Em Portugal, envelhecer bem não é para todos. Não é sequer para quem quer. É para quem pode. Pelo menos enquanto não tivermos uma Saúde eficiente, que utilize os recursos disponíveis para garantir que todos os idosos têm acesso universal a cuidados básicos de qualidade. E não é isso que acontece. Veja-se o caso das urgências hospitalares, permanentemente inundadas de doentes que recorrem a estes serviços porque não encontram resposta noutro lugar. O resultado é evidente: horas de espera intermináveis no atendimento e idas recorrentes ao hospital com as mesmas queixas. Tudo isto é desnecessário.

Estima-se que um quarto dos doentes que chegam às urgências apresente queixas relacionadas com o aparelho musculoesquelético. Ora, se as equipas multidisciplinares desses serviços integrarem os fisioterapeutas, parte do problema fica resolvido. Países como os Estados Unidos, o Canadá ou o Reino Unido implementaram a medida e obtiveram resultados surpreendentes: o desempenho dos serviços melhorou, o tempo de espera dos doentes diminuiu, as visitas repetidas às urgências também e os recursos médicos ficaram mais disponíveis para responder a outras queixas mais urgentes. Na prática ganharam todos: os profissionais de saúde, os utentes e, em última análise, o Estado que, rentabilizando recursos, conseguiu cortar nas despesas e promover a eficiência dos cuidados de saúde.
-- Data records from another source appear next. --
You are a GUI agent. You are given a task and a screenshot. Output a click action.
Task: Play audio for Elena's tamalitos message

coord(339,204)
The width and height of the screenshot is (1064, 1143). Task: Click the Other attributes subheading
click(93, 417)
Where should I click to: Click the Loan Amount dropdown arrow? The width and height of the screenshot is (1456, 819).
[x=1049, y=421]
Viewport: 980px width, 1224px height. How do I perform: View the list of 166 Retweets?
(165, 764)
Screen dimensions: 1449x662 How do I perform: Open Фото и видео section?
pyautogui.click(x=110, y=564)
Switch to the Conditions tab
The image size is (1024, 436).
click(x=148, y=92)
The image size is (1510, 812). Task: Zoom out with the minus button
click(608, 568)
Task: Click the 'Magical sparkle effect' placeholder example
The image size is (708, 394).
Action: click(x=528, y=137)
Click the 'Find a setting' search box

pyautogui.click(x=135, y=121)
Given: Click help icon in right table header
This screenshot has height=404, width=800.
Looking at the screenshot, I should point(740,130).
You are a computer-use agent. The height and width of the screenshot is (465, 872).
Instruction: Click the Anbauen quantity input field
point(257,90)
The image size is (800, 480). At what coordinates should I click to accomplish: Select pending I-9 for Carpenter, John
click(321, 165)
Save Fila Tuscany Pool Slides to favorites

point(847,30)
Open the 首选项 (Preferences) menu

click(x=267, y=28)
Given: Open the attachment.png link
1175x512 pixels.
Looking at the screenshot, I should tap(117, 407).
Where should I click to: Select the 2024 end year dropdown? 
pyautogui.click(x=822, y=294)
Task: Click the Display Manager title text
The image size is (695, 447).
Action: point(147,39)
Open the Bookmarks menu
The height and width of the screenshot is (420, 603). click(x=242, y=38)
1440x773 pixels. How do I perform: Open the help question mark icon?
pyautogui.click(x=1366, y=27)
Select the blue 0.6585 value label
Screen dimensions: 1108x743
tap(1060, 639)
Se é certo que as trajetórias de envelhecimento nos lançam novos desafios, a realidade dos nossos idosos empurra-nos para a construção urgente de soluções capazes de resolver os problemas dos nossos pais e dos nossos avós. A fisioterapia pode e deve ser parte da resposta de que todos precisamos. Nós, fisioterapeutas, estamos prontos para dar o nosso contributo. De que estamos à espera, agora?